**WHAT YOU NEED TO DO**: Copy everything in the material below from the line containing "Sort table by 'Создано (Н)' column header" down to the line containing "point(120,91)", both of those lines included, character for character.

## Start INPUT DATA

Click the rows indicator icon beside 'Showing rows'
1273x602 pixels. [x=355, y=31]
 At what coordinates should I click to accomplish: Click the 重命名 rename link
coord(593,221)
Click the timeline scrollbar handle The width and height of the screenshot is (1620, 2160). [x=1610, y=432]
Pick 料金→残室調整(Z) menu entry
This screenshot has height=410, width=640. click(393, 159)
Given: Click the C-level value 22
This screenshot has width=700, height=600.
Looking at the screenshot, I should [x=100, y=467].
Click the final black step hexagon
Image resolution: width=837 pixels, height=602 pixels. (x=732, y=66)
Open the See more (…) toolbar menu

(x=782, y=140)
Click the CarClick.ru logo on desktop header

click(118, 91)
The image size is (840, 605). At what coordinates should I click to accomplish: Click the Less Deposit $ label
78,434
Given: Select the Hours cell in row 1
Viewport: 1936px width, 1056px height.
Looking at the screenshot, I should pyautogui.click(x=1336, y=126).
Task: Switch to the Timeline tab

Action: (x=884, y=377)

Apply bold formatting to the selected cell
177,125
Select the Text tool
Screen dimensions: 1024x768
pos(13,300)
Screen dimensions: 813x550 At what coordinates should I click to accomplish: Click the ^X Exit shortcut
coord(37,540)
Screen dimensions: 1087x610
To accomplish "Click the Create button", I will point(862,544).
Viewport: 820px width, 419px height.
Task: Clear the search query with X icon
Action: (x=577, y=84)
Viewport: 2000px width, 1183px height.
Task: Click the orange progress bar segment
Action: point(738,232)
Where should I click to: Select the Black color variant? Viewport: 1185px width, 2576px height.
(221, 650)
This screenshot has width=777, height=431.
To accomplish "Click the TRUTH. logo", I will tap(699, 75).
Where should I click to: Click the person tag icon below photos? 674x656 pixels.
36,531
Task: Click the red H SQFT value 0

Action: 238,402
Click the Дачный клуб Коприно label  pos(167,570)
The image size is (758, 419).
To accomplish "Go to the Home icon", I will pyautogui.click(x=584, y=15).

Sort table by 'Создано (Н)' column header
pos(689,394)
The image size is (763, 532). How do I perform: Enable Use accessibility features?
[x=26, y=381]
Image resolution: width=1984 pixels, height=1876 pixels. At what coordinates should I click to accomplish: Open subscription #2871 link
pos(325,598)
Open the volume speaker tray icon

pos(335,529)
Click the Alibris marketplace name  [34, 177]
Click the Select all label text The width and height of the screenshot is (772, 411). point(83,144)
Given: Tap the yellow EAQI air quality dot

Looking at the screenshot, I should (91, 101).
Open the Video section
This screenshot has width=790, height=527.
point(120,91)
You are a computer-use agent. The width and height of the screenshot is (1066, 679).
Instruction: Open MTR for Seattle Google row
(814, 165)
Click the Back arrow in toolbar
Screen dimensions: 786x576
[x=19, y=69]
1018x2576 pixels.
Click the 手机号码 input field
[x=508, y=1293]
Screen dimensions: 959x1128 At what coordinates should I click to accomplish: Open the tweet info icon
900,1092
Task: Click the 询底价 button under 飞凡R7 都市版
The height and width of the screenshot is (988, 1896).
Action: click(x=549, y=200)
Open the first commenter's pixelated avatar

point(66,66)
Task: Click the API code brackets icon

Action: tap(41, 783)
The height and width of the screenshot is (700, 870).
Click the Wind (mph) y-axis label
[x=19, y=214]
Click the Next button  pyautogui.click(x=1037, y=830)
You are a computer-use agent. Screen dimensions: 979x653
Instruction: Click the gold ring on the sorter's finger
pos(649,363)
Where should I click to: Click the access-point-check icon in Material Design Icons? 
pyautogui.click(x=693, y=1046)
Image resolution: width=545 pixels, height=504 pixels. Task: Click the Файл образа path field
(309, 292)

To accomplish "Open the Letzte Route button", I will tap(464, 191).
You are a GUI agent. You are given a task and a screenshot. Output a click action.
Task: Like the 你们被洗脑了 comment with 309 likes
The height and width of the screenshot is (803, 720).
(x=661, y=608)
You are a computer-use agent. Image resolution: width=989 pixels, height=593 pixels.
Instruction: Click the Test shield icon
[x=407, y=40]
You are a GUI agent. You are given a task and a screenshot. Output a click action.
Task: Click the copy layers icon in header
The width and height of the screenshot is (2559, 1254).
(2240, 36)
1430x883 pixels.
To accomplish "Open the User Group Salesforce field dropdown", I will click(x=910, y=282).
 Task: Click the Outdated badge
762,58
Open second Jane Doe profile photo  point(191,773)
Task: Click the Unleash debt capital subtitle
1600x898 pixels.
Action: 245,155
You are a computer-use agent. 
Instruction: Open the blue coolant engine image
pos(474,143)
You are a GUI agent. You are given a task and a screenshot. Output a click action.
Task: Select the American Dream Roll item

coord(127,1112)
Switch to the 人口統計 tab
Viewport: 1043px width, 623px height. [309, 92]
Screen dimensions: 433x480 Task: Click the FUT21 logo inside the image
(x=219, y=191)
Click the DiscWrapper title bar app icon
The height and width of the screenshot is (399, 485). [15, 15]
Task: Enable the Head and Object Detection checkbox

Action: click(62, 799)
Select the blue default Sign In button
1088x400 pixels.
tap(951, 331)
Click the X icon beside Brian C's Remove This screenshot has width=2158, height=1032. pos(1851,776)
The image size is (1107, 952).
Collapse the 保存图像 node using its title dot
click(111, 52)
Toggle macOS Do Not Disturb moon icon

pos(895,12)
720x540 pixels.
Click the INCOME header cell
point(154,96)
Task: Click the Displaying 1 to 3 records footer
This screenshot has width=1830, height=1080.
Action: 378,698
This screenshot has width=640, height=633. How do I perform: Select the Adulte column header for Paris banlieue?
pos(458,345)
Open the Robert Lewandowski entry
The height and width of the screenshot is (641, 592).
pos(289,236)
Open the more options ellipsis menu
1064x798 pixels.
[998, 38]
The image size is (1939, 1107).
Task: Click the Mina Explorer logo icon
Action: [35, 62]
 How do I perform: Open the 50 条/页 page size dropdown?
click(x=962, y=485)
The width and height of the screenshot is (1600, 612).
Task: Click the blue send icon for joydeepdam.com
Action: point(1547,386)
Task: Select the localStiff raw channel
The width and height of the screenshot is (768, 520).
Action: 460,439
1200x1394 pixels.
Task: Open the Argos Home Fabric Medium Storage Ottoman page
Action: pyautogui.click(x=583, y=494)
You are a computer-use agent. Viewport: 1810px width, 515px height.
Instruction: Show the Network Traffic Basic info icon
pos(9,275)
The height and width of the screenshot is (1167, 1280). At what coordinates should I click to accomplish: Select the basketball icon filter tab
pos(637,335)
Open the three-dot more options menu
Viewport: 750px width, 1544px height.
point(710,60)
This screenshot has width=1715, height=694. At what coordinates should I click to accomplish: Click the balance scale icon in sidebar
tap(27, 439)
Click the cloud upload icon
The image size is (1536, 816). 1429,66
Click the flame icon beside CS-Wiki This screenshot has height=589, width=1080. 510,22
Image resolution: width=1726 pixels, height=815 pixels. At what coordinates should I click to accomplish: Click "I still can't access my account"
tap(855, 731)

## End INPUT DATA

**WRITTEN ANSWER**:
Sort table by 'Создано (Н)' column header
pos(689,394)
The image size is (763, 532). How do I perform: Enable Use accessibility features?
[x=26, y=381]
Image resolution: width=1984 pixels, height=1876 pixels. At what coordinates should I click to accomplish: Open subscription #2871 link
pos(325,598)
Open the volume speaker tray icon

pos(335,529)
Click the Alibris marketplace name  [34, 177]
Click the Select all label text The width and height of the screenshot is (772, 411). point(83,144)
Given: Tap the yellow EAQI air quality dot

Looking at the screenshot, I should (91, 101).
Open the Video section
This screenshot has width=790, height=527.
point(120,91)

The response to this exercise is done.